### WORK TASK
Copy exactly the lines of the records below, and only those lines, beginning with the line that contains "This screenshot has width=1566, height=1690." and ending with the line that contains "Task: Click the $114,206.89 price heading".

[[ RECORDS open ]]

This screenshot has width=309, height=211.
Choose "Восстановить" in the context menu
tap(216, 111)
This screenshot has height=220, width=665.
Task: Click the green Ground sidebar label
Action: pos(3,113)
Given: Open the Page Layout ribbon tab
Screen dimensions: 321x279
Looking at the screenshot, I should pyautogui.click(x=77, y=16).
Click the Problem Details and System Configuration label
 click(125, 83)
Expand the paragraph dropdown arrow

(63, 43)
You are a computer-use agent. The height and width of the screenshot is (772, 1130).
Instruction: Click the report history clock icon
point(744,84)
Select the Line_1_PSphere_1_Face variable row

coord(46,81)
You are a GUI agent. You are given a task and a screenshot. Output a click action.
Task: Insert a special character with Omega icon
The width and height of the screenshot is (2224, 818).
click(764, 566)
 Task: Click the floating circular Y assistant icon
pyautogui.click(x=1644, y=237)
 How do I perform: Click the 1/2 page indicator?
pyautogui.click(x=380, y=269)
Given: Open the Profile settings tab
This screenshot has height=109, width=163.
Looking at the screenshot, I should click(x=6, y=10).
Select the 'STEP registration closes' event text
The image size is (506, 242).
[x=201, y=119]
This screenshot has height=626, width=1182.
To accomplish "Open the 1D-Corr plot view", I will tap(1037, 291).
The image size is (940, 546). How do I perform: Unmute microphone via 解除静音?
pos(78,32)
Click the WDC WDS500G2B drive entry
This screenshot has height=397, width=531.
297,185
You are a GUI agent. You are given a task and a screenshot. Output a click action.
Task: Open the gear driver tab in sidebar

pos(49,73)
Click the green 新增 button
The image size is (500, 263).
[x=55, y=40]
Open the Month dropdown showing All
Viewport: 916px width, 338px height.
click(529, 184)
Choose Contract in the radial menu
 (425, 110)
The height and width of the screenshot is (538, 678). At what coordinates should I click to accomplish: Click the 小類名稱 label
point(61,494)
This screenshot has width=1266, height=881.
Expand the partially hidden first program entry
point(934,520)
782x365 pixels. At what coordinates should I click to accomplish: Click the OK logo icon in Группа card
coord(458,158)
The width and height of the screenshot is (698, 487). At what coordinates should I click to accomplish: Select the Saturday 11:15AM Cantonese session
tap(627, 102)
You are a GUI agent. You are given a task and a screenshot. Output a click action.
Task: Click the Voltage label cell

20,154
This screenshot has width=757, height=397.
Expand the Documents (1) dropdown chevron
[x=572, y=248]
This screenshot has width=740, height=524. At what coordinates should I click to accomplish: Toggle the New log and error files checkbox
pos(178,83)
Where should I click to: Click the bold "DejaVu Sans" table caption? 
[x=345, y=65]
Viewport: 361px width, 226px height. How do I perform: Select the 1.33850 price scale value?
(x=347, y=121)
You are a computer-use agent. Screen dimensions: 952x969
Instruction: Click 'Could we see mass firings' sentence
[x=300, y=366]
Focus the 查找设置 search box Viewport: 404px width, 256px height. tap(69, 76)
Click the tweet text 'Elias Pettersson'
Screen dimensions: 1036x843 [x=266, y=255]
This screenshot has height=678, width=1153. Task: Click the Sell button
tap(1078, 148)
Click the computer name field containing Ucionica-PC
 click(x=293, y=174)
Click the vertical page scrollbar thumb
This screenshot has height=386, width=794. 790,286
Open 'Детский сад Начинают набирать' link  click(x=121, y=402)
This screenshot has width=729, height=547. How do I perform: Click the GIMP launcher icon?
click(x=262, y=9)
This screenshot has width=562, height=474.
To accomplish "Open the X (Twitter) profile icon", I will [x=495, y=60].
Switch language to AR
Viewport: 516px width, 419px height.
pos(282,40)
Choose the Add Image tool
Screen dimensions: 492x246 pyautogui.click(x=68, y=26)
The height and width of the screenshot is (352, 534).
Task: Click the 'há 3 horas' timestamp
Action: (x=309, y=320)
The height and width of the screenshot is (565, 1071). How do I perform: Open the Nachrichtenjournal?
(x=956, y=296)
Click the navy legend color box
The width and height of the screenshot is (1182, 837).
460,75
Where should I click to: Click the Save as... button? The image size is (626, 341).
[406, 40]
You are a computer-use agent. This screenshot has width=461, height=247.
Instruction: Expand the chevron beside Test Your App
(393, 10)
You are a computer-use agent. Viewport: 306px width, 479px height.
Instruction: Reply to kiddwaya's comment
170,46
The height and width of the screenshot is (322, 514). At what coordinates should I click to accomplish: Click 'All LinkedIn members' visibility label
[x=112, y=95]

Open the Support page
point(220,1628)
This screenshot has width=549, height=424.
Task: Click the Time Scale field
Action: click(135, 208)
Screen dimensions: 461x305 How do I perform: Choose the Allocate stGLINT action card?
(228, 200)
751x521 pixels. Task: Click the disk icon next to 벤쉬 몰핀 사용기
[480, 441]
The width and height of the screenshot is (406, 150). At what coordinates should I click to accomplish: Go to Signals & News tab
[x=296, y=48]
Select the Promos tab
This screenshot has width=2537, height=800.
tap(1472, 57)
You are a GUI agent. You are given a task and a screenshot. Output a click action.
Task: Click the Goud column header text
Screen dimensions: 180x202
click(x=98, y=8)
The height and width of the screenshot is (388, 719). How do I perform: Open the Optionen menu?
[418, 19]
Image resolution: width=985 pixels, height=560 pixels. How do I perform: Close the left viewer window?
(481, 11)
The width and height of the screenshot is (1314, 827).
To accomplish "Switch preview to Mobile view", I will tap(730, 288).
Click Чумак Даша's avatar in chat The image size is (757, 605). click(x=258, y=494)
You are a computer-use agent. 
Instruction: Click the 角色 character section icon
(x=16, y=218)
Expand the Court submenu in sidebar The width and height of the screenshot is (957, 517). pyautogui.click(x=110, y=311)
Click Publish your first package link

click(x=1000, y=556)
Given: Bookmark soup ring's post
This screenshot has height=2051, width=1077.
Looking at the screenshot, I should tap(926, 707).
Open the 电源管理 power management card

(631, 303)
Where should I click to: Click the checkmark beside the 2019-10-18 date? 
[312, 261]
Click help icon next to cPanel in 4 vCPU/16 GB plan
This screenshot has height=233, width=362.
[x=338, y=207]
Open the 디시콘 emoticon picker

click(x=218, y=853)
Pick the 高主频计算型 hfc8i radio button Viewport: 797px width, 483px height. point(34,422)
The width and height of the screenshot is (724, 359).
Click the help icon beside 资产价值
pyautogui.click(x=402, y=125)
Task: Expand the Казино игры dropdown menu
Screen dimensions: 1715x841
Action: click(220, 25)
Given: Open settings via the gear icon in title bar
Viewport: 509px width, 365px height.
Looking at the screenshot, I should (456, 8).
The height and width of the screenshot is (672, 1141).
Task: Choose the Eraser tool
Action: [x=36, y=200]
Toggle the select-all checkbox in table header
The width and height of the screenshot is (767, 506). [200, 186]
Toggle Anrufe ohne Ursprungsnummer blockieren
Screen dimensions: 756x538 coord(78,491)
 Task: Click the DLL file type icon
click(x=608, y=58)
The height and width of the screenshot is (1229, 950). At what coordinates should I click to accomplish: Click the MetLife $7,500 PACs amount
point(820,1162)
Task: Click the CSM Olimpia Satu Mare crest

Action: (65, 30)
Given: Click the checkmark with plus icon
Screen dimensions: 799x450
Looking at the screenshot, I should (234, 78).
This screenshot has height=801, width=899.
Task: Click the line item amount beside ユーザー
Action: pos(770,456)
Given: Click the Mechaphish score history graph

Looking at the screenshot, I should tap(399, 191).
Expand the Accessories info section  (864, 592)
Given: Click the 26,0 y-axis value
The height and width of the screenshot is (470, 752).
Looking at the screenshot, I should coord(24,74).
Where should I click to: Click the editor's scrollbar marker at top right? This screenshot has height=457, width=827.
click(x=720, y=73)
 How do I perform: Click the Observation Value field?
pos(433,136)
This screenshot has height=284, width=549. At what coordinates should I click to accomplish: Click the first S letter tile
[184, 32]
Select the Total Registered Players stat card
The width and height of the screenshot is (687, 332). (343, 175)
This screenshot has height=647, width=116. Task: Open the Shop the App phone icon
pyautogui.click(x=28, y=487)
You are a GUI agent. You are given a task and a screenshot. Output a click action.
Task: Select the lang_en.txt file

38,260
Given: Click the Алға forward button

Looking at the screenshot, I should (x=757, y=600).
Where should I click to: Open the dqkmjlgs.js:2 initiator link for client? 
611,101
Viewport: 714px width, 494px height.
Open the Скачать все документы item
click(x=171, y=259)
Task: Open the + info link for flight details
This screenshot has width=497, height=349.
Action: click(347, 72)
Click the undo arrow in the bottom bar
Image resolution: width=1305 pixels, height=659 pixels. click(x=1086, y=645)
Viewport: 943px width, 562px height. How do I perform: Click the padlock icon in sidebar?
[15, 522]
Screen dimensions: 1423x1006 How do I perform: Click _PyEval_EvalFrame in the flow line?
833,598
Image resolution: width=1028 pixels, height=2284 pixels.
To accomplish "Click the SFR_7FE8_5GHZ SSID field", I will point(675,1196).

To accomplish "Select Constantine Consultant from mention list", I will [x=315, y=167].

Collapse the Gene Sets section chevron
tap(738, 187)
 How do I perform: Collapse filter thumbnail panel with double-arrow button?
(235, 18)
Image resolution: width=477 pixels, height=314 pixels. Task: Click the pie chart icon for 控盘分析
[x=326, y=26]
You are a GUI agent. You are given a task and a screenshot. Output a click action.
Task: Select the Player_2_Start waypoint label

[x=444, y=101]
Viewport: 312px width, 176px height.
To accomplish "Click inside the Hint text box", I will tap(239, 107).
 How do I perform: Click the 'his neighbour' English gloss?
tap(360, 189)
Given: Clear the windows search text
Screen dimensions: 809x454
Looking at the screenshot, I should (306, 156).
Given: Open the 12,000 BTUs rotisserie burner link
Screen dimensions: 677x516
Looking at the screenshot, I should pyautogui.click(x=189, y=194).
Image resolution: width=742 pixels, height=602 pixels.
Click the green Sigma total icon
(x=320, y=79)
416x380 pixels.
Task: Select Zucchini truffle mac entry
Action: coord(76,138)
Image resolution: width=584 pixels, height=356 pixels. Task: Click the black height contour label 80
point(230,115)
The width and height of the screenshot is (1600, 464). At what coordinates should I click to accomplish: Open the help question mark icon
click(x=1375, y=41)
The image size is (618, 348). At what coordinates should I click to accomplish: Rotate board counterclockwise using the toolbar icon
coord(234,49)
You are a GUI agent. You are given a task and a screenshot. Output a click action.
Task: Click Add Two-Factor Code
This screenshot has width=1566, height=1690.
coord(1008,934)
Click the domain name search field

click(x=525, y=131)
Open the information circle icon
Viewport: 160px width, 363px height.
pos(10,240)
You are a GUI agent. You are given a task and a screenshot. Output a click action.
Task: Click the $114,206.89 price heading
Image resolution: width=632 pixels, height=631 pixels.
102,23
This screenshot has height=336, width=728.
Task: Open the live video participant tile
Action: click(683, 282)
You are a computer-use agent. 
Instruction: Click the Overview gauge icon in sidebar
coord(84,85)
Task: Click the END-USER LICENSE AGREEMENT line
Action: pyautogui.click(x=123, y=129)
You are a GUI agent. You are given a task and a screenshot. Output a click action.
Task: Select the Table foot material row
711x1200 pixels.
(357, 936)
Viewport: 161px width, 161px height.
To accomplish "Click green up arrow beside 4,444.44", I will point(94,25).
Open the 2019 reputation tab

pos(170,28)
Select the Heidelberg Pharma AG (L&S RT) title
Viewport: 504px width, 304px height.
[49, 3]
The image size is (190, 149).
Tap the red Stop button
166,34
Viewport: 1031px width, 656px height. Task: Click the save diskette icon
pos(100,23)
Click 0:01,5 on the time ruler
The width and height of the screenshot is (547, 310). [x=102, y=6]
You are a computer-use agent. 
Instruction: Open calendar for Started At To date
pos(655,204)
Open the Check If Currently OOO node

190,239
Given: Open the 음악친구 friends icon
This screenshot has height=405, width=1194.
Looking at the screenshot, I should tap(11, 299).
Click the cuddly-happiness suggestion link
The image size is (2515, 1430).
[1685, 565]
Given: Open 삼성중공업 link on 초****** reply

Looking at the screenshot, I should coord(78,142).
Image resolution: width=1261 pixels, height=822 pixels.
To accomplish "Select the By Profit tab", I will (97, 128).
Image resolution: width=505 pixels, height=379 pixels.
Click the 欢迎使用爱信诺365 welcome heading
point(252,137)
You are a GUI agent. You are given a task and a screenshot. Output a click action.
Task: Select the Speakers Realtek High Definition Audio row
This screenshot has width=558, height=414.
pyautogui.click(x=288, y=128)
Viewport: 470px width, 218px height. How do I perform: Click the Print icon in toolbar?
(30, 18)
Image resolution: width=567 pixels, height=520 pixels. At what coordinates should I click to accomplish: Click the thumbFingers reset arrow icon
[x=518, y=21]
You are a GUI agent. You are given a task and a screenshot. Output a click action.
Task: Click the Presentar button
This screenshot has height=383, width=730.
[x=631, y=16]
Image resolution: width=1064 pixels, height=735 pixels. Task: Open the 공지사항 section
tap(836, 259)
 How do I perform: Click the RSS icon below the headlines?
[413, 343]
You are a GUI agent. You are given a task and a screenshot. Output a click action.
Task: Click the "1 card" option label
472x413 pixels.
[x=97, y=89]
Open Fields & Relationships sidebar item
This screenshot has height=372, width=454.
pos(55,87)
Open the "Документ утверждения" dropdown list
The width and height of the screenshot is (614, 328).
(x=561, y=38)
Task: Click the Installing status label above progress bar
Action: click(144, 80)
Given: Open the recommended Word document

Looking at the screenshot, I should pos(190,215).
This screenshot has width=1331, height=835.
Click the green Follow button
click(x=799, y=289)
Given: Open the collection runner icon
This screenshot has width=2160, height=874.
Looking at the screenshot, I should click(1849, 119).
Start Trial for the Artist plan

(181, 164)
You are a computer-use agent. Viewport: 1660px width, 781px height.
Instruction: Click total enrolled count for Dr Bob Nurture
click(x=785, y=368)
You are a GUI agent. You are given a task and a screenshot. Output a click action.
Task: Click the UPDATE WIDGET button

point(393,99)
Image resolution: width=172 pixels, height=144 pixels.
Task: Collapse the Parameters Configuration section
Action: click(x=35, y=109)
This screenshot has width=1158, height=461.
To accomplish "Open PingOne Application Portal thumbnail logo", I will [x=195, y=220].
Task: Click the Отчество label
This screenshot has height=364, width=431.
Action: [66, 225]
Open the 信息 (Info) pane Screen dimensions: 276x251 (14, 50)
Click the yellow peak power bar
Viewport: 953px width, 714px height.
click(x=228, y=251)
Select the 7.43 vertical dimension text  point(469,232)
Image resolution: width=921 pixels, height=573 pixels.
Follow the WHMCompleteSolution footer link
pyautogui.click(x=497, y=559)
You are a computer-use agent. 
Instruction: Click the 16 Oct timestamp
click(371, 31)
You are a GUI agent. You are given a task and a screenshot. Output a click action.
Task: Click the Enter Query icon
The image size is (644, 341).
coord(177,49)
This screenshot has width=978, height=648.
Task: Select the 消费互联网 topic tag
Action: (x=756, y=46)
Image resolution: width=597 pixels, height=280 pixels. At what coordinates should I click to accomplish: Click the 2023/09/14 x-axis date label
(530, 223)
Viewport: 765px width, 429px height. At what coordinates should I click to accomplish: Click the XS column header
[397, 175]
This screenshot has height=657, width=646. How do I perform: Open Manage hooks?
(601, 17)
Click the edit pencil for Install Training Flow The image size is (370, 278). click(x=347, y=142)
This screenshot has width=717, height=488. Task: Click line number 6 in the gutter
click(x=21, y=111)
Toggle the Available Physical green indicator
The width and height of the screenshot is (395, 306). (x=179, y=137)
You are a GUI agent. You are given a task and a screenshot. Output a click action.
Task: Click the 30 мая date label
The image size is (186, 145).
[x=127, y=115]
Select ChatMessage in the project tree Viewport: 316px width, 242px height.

[[ RECORDS closed ]]

### RESULT FOR THIS TASK
This screenshot has width=1566, height=1690.
coord(1008,934)
Click the domain name search field

click(x=525, y=131)
Open the information circle icon
Viewport: 160px width, 363px height.
pos(10,240)
You are a GUI agent. You are given a task and a screenshot. Output a click action.
Task: Click the $114,206.89 price heading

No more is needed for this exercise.